Fast forward to a month ago, when I found myself enjoying some college premiere league rugby on ESPNU. Utah was playing Cal in the championship semifinals, and while eventual-champion Cal dominated the Utes, one star shone bright for Utah: Thretton Palamo.
Even against some of the more powerful players on the pitch, Palamo seemed to be above them all. He had more speed than other players with similar power. Utah fans should be pleased that Palamo will play on a new pitch this fall, the one in Rice-Eccles Stadium.
Palamo's path into the Utes' backfield goes through Utah rugby coach Blake Burdette, who was a reserve tight end on Utah's football team in 2004. After playing rugby in Samoa, Palamo became the youngest player to ever play in the Rugby World Cup in 2007, when he was teammates with Burdette on the U.S. national team. During that time, Palamo told Burdette about his interest in an education and that he might like to try playing football.
|Palamo (in white) should be a force for the Utes (Deseret News)|
The stories out of spring camp were all the same: Palamo has a lot to learn, but his talent is irrepressible, and he's smart enough to be plenty ready when September comes around.
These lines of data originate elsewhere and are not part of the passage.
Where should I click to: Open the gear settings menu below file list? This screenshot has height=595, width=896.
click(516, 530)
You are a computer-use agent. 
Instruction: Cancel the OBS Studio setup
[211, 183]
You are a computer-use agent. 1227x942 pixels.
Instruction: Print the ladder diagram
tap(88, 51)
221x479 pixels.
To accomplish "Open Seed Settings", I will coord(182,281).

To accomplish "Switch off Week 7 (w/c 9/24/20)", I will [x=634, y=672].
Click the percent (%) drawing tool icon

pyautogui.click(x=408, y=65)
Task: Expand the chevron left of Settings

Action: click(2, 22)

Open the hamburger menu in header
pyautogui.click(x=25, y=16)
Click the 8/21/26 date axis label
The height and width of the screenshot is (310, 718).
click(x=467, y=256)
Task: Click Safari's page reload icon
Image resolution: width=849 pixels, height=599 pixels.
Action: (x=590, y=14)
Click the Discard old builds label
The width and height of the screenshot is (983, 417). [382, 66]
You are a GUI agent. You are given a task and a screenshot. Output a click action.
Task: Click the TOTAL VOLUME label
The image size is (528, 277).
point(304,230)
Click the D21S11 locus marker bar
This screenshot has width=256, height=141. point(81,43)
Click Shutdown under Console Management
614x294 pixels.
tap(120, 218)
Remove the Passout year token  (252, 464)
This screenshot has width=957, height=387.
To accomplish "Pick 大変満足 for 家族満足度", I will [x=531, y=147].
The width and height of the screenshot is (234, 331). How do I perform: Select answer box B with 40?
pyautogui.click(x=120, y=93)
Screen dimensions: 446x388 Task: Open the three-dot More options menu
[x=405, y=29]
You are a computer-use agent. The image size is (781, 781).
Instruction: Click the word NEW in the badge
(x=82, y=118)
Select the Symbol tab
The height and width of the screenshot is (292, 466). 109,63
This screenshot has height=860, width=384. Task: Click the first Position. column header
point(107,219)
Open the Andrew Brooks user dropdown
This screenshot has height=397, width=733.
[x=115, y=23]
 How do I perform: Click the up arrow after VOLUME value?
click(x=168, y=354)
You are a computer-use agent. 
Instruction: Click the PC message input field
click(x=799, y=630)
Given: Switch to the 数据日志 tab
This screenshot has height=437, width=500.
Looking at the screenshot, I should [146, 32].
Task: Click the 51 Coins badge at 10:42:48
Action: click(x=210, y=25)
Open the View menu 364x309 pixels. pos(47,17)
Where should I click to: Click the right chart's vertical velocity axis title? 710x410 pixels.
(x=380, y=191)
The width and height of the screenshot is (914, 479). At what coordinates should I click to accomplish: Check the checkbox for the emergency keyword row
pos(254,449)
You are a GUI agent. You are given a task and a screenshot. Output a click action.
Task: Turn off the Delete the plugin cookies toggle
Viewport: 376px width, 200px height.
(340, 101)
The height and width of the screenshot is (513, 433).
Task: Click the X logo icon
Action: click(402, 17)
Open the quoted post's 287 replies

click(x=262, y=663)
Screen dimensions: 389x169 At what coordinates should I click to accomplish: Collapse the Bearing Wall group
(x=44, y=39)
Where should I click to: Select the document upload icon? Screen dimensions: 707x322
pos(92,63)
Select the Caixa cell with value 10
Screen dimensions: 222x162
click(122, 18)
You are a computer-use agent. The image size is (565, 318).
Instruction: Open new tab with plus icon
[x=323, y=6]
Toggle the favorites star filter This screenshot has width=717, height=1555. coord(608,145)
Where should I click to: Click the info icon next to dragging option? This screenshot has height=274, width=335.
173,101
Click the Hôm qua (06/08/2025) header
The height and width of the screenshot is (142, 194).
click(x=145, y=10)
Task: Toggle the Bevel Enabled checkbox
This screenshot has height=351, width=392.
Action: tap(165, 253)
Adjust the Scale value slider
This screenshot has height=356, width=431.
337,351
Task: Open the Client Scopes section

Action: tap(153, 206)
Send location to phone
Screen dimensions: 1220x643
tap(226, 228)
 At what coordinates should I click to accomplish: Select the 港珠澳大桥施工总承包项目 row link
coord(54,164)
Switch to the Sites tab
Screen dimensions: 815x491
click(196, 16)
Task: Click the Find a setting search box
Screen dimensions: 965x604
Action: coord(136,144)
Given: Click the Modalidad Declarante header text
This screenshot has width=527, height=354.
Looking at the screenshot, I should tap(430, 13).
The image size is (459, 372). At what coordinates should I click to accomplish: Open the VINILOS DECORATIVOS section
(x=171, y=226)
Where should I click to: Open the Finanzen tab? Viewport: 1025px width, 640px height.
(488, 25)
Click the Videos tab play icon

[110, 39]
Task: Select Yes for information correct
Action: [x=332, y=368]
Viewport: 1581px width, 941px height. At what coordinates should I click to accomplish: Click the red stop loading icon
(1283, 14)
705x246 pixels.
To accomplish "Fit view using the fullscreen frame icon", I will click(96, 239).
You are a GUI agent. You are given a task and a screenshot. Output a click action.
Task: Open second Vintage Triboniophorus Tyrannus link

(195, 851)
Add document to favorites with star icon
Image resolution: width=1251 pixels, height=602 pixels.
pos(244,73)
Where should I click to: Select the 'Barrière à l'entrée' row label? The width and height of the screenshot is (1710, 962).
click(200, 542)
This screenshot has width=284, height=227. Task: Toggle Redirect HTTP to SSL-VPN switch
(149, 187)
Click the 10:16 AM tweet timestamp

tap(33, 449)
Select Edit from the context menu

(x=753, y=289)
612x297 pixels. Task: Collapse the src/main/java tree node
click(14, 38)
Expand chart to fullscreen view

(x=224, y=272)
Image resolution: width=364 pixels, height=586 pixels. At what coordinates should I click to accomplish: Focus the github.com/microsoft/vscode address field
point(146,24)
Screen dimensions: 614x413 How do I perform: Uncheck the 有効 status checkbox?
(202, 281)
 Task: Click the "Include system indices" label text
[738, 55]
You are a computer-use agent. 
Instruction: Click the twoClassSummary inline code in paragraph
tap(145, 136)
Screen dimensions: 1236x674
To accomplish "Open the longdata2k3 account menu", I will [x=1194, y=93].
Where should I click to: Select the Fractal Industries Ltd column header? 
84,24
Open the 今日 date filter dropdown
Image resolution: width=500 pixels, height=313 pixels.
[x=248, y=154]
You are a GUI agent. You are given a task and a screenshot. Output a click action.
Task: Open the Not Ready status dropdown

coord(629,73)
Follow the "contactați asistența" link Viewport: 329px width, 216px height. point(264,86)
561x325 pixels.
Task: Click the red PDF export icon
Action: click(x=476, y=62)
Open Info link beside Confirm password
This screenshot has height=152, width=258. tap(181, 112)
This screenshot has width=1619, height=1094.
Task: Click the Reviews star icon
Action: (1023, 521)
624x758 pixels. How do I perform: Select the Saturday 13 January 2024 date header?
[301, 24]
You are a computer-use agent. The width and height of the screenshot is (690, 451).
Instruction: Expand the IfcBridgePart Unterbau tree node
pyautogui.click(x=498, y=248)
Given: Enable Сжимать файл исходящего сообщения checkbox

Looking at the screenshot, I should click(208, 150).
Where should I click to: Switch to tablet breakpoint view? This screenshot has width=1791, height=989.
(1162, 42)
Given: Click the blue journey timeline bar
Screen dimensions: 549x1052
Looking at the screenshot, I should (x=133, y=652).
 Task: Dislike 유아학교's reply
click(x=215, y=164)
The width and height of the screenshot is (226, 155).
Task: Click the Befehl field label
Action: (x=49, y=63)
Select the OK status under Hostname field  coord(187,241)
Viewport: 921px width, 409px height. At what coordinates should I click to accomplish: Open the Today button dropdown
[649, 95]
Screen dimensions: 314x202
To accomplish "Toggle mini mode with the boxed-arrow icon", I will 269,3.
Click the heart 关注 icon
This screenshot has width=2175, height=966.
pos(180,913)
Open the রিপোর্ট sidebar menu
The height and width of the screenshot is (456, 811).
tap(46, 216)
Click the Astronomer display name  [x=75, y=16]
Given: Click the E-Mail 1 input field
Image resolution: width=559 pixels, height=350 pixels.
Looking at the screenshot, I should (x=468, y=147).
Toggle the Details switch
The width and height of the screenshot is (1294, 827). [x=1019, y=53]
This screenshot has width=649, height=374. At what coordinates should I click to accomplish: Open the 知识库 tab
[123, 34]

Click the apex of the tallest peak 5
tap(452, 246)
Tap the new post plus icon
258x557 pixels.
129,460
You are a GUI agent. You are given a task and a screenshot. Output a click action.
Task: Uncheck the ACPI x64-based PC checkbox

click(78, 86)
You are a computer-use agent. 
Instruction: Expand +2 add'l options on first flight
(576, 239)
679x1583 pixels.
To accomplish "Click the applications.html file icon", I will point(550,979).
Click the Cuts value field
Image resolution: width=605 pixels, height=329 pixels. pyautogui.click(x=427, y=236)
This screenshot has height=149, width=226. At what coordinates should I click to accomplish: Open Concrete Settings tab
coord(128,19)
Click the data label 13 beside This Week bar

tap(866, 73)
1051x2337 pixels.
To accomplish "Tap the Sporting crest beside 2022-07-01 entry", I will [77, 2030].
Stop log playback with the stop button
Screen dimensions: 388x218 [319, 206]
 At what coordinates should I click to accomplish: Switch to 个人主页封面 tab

In his very first scrimmage as a college football player, Palamo ran 16 times for 73 yards.
Palamo could be arriving in the football locker room just in time. Many Utah fans were displeased with how under-utilized the powerful Asiata was in the Utes' spread offense. After all, Asiata finished his career with just 1748 rushing yards in three seasons of action. But new offensive coordinator Norm Chow is returning Utah to a pro-set attack. Palamo might find himself in the fortuitous position of being the power back Chow needs to make the offense work. It seems likely that Palamo could find himself splitting time with Langi or White, who are both smaller, quicker backs (White much smaller of the two).
The return of the pro-style offense to Salt Lake could make Palamo a star, much like another islander who made his hay in Utah's pro-style: Chris Fuamatu-Ma'afala.